Let $(G, n)$ be a pair where $G$ is an abelian group and $n \in \mathbb{N}$. Recall that an Eilenberg-MacLane space is a connected CW complex $X$ such that $\pi_r(X) = G$ if $r=n$ and $0$ otherwise. An Eilenberg-MacLane space is unique up to homotopy equivalence. A direct argument is given in Hatcher's book based on the Whitehead theorem (that a weak equivalence of CW complexes is a homotopy equivalence): one shows that there is always an Eilenberg-MacLane space of a given form (that starts with a wedge of $r$-spheres and then goes up). Then, one explicitly checks that given any Eilenberg-MacLane space, one can define a map from this one into the other one which induces an isomorphism on the homotopy group in dimension $n$, though. This relies on a particular construction of the Eilenberg-MacLane space, though.

Is there a more functorial way of seeing this?

One half of an approach is the following. We know that the Eilenberg-MacLane spaces represent the cohomology functors (with coefficients in $G$) on $CW_*$, the homotopy category of pointed CW complexes. This implies uniqueness.

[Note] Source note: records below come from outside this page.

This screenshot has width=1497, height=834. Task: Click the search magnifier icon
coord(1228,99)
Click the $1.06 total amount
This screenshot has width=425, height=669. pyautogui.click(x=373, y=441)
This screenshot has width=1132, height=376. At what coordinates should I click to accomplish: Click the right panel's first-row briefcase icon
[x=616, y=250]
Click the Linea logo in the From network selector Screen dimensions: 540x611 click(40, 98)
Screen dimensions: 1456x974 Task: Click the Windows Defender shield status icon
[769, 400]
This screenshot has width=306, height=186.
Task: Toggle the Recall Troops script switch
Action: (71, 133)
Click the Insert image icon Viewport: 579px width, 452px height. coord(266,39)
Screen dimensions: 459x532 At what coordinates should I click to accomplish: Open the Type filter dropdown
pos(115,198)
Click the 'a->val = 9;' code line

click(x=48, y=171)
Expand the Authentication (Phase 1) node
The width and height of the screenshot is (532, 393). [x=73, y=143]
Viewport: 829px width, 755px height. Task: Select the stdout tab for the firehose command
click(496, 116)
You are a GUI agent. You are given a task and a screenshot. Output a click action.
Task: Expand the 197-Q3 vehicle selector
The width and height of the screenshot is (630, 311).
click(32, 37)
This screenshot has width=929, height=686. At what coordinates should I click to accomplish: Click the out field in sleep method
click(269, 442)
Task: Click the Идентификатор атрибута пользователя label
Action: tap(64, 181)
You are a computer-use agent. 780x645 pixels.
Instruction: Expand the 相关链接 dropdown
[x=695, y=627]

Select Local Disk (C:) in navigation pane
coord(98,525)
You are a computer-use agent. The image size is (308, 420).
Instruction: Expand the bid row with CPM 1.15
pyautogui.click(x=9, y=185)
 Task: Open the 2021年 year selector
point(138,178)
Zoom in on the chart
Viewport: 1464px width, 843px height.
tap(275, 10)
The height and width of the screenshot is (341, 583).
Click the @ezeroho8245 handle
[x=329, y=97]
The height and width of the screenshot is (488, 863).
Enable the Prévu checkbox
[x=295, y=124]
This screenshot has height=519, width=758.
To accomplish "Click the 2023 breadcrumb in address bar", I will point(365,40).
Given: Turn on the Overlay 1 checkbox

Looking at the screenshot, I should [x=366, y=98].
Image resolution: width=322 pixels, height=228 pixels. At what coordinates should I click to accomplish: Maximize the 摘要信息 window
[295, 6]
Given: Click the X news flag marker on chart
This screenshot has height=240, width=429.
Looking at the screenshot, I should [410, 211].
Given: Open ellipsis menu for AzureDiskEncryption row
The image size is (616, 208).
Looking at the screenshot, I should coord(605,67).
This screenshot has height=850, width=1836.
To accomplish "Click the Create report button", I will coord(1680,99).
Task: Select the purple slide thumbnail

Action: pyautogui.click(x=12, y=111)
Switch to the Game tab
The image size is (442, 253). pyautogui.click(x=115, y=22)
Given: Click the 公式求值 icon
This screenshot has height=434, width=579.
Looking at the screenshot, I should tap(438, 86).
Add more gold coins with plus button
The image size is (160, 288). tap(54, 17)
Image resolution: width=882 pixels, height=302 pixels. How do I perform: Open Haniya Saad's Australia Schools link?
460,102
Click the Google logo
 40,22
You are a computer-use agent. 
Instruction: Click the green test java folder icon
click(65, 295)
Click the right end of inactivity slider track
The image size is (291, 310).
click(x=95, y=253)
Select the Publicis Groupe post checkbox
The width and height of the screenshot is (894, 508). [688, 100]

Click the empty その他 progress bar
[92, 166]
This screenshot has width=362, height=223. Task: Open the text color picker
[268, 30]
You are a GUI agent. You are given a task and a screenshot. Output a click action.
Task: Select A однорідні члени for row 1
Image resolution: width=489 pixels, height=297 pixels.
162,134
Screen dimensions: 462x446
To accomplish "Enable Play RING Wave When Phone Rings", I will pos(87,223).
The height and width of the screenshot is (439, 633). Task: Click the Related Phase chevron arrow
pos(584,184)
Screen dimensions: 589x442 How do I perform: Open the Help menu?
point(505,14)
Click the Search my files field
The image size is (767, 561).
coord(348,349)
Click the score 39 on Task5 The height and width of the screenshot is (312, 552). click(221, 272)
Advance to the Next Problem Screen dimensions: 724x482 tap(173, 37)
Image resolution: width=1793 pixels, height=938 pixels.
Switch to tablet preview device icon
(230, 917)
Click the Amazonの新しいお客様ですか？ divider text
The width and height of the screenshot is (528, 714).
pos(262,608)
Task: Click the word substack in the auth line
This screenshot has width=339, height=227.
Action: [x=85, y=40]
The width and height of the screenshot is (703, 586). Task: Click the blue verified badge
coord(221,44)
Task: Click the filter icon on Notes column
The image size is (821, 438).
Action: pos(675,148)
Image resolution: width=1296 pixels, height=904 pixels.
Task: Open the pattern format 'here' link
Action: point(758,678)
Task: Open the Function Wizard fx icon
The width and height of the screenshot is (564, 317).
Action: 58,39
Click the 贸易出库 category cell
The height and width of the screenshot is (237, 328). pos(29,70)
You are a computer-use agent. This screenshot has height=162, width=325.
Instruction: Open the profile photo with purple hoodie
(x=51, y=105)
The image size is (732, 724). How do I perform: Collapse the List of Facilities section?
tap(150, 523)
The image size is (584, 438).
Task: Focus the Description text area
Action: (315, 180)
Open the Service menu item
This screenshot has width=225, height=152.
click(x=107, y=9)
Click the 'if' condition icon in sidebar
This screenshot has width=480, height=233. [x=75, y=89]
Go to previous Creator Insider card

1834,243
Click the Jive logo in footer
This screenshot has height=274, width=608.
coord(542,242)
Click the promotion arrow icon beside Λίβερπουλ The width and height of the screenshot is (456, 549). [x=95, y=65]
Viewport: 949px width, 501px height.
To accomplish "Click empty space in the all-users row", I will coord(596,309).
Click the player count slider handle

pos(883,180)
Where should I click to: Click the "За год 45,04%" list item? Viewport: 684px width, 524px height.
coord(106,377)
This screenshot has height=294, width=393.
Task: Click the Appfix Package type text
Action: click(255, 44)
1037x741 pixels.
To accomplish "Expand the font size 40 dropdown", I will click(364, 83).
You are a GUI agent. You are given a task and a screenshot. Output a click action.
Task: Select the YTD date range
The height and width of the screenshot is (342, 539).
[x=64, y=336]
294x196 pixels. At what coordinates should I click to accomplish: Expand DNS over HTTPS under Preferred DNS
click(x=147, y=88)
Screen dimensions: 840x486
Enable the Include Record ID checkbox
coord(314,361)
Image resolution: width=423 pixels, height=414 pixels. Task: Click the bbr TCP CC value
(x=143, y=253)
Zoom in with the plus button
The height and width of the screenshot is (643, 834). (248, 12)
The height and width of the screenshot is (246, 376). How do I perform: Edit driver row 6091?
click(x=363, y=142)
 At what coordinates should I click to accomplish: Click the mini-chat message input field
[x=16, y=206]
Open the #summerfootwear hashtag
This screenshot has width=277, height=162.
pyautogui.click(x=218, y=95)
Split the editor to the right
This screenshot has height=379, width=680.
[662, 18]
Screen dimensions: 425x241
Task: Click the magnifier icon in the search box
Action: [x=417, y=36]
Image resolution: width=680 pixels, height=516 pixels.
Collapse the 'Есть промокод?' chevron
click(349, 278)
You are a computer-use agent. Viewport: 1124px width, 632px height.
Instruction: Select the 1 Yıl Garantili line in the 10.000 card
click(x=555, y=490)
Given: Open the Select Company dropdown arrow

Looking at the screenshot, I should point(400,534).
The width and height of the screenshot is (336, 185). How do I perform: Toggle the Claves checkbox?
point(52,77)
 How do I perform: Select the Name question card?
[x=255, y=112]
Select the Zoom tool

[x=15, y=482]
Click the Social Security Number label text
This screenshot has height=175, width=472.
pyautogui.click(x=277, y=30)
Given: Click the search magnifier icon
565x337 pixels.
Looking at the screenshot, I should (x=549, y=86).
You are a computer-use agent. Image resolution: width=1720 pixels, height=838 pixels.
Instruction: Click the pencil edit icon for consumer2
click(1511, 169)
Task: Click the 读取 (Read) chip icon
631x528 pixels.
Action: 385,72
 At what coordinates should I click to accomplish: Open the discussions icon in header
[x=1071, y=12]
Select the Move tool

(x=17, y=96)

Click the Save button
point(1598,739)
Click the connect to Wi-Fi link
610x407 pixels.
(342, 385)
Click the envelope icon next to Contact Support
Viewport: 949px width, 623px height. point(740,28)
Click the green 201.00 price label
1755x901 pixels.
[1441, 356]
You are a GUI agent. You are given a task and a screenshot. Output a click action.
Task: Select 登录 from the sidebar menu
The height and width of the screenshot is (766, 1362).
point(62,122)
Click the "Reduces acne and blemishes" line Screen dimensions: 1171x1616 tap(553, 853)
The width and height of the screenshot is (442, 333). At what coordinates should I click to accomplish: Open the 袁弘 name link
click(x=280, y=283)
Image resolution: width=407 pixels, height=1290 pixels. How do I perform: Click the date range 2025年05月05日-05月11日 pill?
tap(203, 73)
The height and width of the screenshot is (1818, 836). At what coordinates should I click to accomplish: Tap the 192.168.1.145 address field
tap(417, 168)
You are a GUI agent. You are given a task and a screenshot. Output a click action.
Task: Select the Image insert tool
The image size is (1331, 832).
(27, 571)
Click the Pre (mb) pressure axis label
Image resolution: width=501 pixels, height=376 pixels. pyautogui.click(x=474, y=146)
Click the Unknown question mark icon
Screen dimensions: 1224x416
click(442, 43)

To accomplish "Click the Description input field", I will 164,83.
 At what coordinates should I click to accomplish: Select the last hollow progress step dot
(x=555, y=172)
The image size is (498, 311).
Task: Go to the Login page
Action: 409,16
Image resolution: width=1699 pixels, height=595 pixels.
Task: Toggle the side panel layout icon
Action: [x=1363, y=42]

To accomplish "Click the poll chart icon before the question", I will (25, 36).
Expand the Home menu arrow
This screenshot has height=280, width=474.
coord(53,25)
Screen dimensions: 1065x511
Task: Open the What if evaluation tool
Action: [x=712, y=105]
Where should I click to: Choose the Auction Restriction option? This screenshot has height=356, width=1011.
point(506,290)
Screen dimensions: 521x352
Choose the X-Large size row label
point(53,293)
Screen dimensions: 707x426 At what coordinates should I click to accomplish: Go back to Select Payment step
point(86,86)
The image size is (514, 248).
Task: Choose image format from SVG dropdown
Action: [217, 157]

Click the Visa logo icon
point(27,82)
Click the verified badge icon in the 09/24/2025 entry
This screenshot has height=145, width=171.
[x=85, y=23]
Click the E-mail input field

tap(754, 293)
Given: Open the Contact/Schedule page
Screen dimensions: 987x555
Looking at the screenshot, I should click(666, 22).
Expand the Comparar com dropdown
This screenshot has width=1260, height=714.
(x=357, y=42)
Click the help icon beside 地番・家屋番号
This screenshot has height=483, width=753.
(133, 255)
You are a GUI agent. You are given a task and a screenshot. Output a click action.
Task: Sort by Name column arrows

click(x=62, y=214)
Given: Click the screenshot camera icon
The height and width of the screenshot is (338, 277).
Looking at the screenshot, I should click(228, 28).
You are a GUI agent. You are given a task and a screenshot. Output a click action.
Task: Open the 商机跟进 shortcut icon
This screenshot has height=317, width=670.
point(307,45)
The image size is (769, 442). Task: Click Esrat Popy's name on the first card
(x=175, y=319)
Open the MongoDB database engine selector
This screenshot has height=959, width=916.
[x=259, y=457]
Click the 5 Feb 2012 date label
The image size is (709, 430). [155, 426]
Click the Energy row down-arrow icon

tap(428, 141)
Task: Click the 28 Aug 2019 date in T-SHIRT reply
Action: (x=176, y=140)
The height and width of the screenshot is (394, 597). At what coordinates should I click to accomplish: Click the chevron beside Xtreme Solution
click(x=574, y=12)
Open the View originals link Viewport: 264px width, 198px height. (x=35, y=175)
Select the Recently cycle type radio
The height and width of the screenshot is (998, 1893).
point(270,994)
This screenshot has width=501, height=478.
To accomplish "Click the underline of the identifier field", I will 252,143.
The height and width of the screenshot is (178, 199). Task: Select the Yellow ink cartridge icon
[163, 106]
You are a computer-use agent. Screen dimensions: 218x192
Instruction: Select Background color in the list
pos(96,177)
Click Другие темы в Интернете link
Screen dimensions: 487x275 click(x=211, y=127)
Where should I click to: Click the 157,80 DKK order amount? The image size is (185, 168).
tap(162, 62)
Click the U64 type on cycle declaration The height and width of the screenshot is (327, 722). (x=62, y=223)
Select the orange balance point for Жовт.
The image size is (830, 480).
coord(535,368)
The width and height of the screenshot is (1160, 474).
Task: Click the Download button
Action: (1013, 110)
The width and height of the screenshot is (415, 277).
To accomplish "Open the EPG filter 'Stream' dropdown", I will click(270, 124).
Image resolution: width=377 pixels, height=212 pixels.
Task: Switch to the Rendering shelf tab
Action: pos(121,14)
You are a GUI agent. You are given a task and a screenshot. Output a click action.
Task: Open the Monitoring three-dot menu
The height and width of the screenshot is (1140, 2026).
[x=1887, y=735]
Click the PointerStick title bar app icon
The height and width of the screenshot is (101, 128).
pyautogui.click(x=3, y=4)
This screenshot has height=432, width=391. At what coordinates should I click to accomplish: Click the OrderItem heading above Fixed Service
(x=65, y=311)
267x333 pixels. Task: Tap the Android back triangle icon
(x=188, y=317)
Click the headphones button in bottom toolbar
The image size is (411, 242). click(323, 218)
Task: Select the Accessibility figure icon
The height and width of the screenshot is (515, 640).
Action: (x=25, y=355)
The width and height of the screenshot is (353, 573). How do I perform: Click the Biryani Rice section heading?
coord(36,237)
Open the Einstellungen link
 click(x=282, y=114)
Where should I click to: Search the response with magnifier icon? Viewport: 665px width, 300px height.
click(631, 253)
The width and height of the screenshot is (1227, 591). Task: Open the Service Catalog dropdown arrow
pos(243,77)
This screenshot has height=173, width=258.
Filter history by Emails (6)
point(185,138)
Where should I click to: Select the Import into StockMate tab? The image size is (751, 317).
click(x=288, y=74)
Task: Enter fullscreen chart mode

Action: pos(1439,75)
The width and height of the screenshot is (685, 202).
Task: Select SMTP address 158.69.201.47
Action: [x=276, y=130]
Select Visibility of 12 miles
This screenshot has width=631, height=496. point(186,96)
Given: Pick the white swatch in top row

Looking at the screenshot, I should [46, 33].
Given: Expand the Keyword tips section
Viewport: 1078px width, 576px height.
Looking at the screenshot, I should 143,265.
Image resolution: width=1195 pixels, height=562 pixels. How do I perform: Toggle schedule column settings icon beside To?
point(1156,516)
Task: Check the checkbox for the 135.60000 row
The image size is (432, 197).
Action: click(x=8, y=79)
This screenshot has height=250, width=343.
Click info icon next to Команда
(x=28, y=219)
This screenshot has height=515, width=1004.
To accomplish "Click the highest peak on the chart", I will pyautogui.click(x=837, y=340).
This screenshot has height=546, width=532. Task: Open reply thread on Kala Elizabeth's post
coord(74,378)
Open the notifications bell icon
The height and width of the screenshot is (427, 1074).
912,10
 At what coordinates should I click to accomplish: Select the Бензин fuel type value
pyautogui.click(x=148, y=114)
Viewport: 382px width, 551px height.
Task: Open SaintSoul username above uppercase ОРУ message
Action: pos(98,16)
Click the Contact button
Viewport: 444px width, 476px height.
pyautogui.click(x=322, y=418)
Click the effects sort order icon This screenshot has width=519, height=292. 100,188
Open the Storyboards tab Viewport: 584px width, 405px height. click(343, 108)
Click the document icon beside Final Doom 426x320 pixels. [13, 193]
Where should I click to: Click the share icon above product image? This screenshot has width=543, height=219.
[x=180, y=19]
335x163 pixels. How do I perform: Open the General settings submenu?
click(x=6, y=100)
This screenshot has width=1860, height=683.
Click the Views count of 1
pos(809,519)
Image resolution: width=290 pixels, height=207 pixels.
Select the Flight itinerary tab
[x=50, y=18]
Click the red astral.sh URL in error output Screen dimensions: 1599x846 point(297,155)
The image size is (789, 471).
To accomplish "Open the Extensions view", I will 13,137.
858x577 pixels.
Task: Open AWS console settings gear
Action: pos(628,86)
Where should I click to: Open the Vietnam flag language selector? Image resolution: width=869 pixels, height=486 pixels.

But I don't think this is logically correct given the above constraint. Namely, the fact that any Eilenberg-MacLane space represents the cohomology functor relies, I think, on the fact that any two are homotopy equivalent. Namely, the proof I know of this fits the various $\{ K(G,n) \}$ into an $\Omega$-spectrum and then argues that they represent a cohomology theory which satisfies the dimension axiom, so is singular cohomology with coefficients. I don't see how it is obvious that any $K(G,n)$ can be fit into an $\Omega$-spectrum, though, without using the homotopy equivalence above.

Answer 1

I think you're referring to the argument on page 366 of Hatcher. But there is an earlier argument for $n=1$ in Chapter 1B, which works just as well in general (as Eric Wofsey points out above).

Hatcher deduces

Theorem 1B.8: The homotopy type of a CW complex $K(G,1)$ is uniquely determined by $G$.

from the following (which is the "functorial" perspective on Eilenberg-MacLane spaces):

Proposition 1B.9. Let $X$ be a connected CW complex and let $Y$ be a $K(G,1)$. Then every homomorphism $\pi_1(X,x_0)\to \pi_1(Y,y_0)$ is induced by a map $(X,x_0)\to (Y,y_0)$ that is unique up to homotopy fixing $x_0$.

I won't spell out the details of the argument (you should just read pages 90–91 of Hatcher), but roughly, the proof of the proposition breaks up into the following steps.

1. There are no obstructions to defining the map on the 0-skeleton (send everything to the basepoint).
2. The map from $\pi_1(X)$ to $\pi_1(Y)$ tells you how to define the map on the 1-skeleton.
3. The fact that the map is a homomorphism means you can extend it to the 2-skeleton.

4. There are no obstructions to extending the map to the 3-skeleton, the 4-skeleton, etc., since any map of the boundary of a ≥3-cell (i.e. a ≥2-sphere) into $Y$ extends over the whole cell.

5. (For uniqueness) Any two such maps are homotopic on the 1-skeleton, since the map on $\pi_1(X)$ is specified. This lets you extend any map of $X\times$$\{$$0,1$$\}$ to the 1-skeleton of $X\times [0,1]$. To extend to all of $X\times [0,1]$ and thus prove the maps are homotopic, apply Steps 3 and 4 again.

Once you understand this argument, I think it is definitely worth understanding for yourself why the same steps work for a general $K(G,n)$. The lemma you mention (Lemma 4.31, page 366) is exactly the higher-dimensional analogue of Step 3.